• Exercise objective: Please rewrite everything from "The first story" down to "but educationally normative?" in the piece on history and human rights below, swapping "reparations" for "restitution" each time it occurs.

“Don’t Know Much About History”: Implications for Human Rights?

Robert Penn Warren: “We are the prisoners of history. Or are we?”

Juxtapose two stories:
• At the University of the West Indies, in Cave Hill, Barbados, African drumming, a history lecture, and a song with the chorus, “We cry for the ancestors!” were featured at a ceremony unveiling a monument inscribed with 295 names of slaves who once lived on the plantation where the university now stands.

• Elizabeth City State University, a 2,300 student historically black college in North Carolina, is thinking about cutting seven undergraduate majors, including history, because these majors are “low productive.”

The first story comes from a New York Times op ed discussing efforts by Caribbean nations to unite around a common agenda demanding reparations for the slave trade and slavery. The question the second story, from Inside Higher Education, raises is: in the future will there still be debates anywhere about reparations for slavery and the slave trade—or for the Shoah—or for other past crimes if history ceases to be taught or taught seriously? Over half of U.S. high school students can’t locate Vietnam on a map—and aren’t sure in which century the American Civil War was fought. What can we expect in the future if historical illiteracy becomes, not merely an adolescent ‘fact of life,” but educationally normative?

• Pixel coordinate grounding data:
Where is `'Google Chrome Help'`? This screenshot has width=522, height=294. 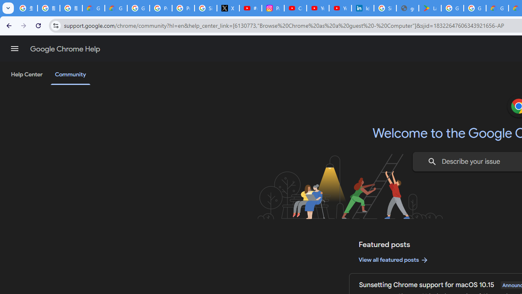
'Google Chrome Help' is located at coordinates (65, 49).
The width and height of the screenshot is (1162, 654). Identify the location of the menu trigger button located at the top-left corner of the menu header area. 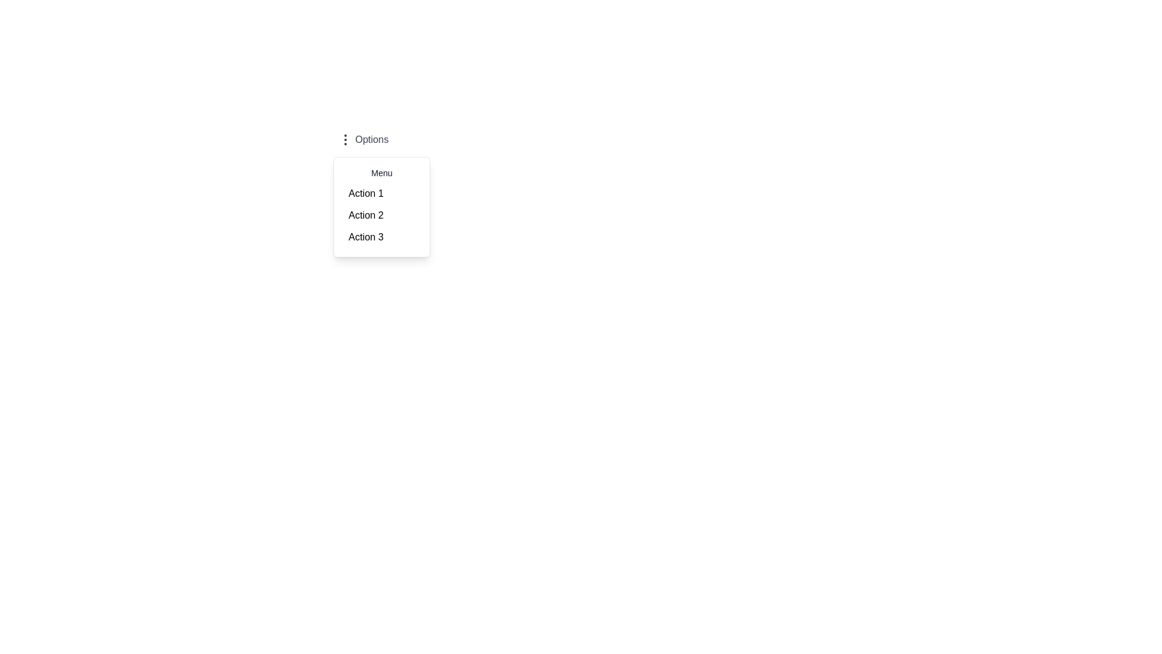
(363, 139).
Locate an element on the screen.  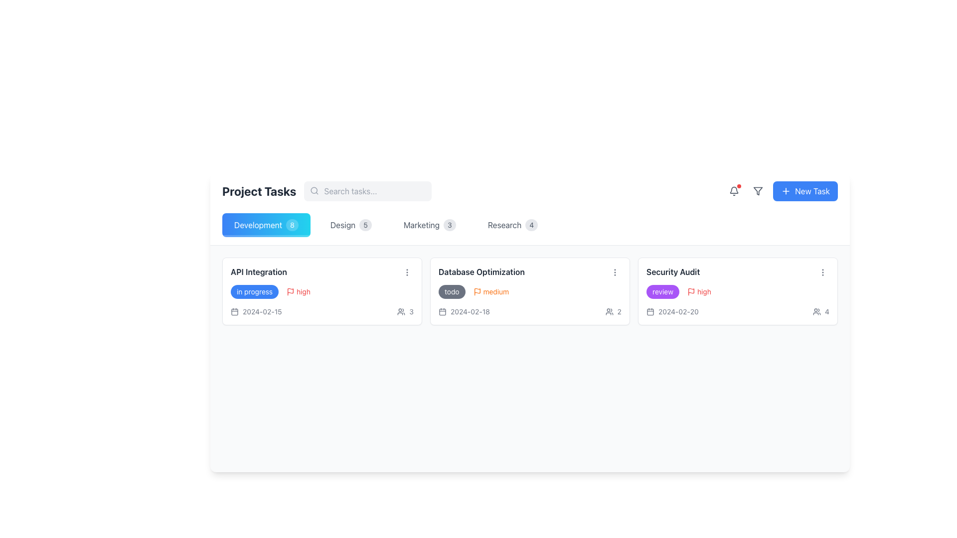
the third navigation menu item labeled 'Marketing' is located at coordinates (429, 225).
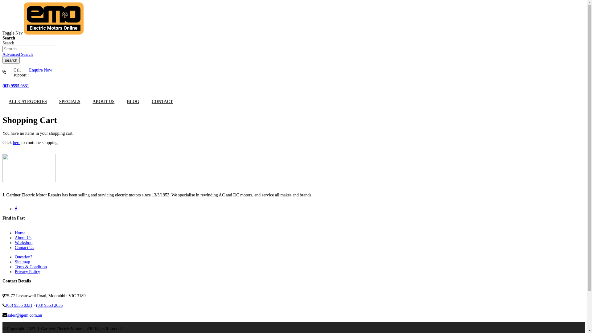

• Answer space:
The first story comes from a New York Times op ed discussing efforts by Caribbean nations to unite around a common agenda demanding restitution for the slave trade and slavery. The question the second story, from Inside Higher Education, raises is: in the future will there still be debates anywhere about restitution for slavery and the slave trade—or for the Shoah—or for other past crimes if history ceases to be taught or taught seriously? Over half of U.S. high school students can’t locate Vietnam on a map—and aren’t sure in which century the American Civil War was fought. What can we expect in the future if historical illiteracy becomes, not merely an adolescent ‘fact of life,” but educationally normative?